New Bill Outlines Covid Relief and Economic Stimulus Provisions
Congress passed the Appropriations bill, which included the latest Covid relief and economic stimulus provisions. The bill fulfilled a long-awaited promise by Congress to clarify the treatment of the Payroll Protection Plan’s forgiveness. Since the passage of the PPP, one of the main draws was the chance for companies to have the loan forgiven by the SBA. Many companies anticipated applying for and receiving forgiveness. However, shortly after the original loan application opened, the Department of Treasury issued guidance stating that if a company’s loan was forgiven, that company could not take a deduction resulting from any expenses paid with the loan proceeds. Congressional members and leadership have been vocal about allowing the deductions. Still, they have been unable to pass a law requiring it until now.
This bill clarifies Congress’s intent. The bill prevents the proceeds from being included in gross income, and therefore taxable. It also prevents the Treasury from denying deductions because the forgiven proceeds were used. This is true for the current PPP loans and future programs of a similar nature.
Research Credit Impact
While this clarification benefits most businesses applying for loan forgiveness, it is especially important for those who are also claiming the federal research credit. One result of the treasury’s guidance making expenses, including wages, paid with by a forgiven loan non-deductible, is that the same expenses would not be eligible for the research credit. This would reduce the benefit of the credit and created complications as companies juggled the administration of the loan application and credit documentation. With the clarification, companies can have the loan forgiven and still deduct their expenses, or better yet, claim a research credit for those wages. Now, companies can focus on conducting their business and researching their next technological innovation.

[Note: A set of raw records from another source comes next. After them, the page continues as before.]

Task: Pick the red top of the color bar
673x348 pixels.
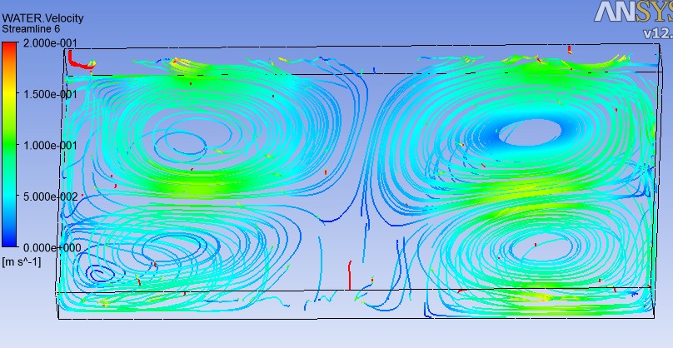Action: tap(9, 48)
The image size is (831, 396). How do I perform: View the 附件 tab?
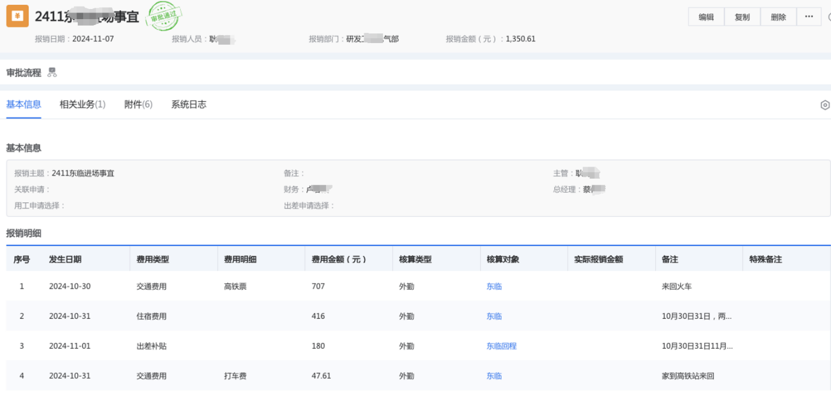click(x=138, y=105)

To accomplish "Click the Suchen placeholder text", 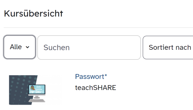I will tap(56, 48).
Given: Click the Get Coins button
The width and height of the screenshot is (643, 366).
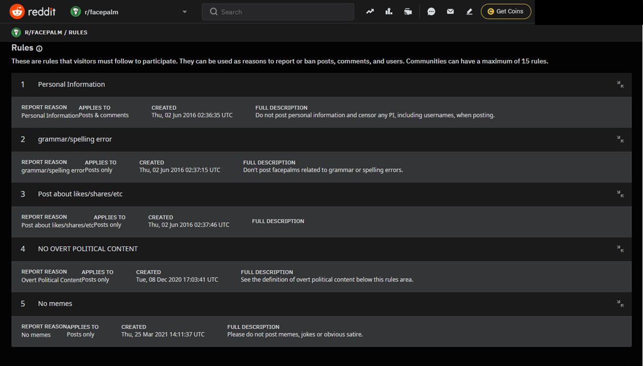Looking at the screenshot, I should [505, 12].
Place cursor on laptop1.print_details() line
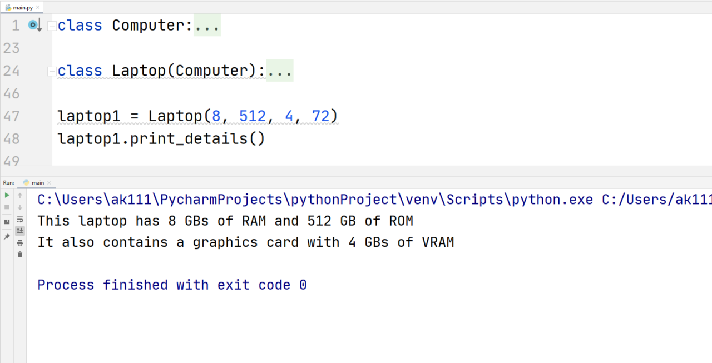This screenshot has width=712, height=363. (x=161, y=138)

The bill brought many welcomed changes to the 179D deduction. The first and most significant change was to make the deduction permanent. With 179D’s newfound permanence in the tax code, several other changes were introduced to keep it updated as time passes. The first of these updates make the deduction inflation-adjusted by increasing the maximum amount of the deduction allowed each year based on the cost-of-living adjustment. Additionally, the ASHRAE standards are no longer fixed in time but updated every two years to the most recent publication by the American Society of Heating, Refrigerating, and Air Conditioning Engineers and the Illuminating Engineering Society of North America. Finally, the California Nonresidential Alternative Calculation Method is updated every two years to reflect the latest published manual. The updated baseline standards encourage building owners and designers to focus on improving the energy efficiency of buildings to qualify for the deduction. We anticipate some challenges that may arise in qualifying for the full deduction and a reduction in the deduction amount from Interim lighting qualification. However, the availability of tax deductions for partially qualifying systems (Lighting, HVAC, and Envelope) makes this a valuable tax incentive.
Not to be forgotten, the Energy Efficient Homes Credit (45L) received a last-minute one-year extension. With the new bill’s passage, 45L is extended until December 31, 2021. This extension allows taxpayers to take advantage of the credit for another year while creating more energy-efficient housing options.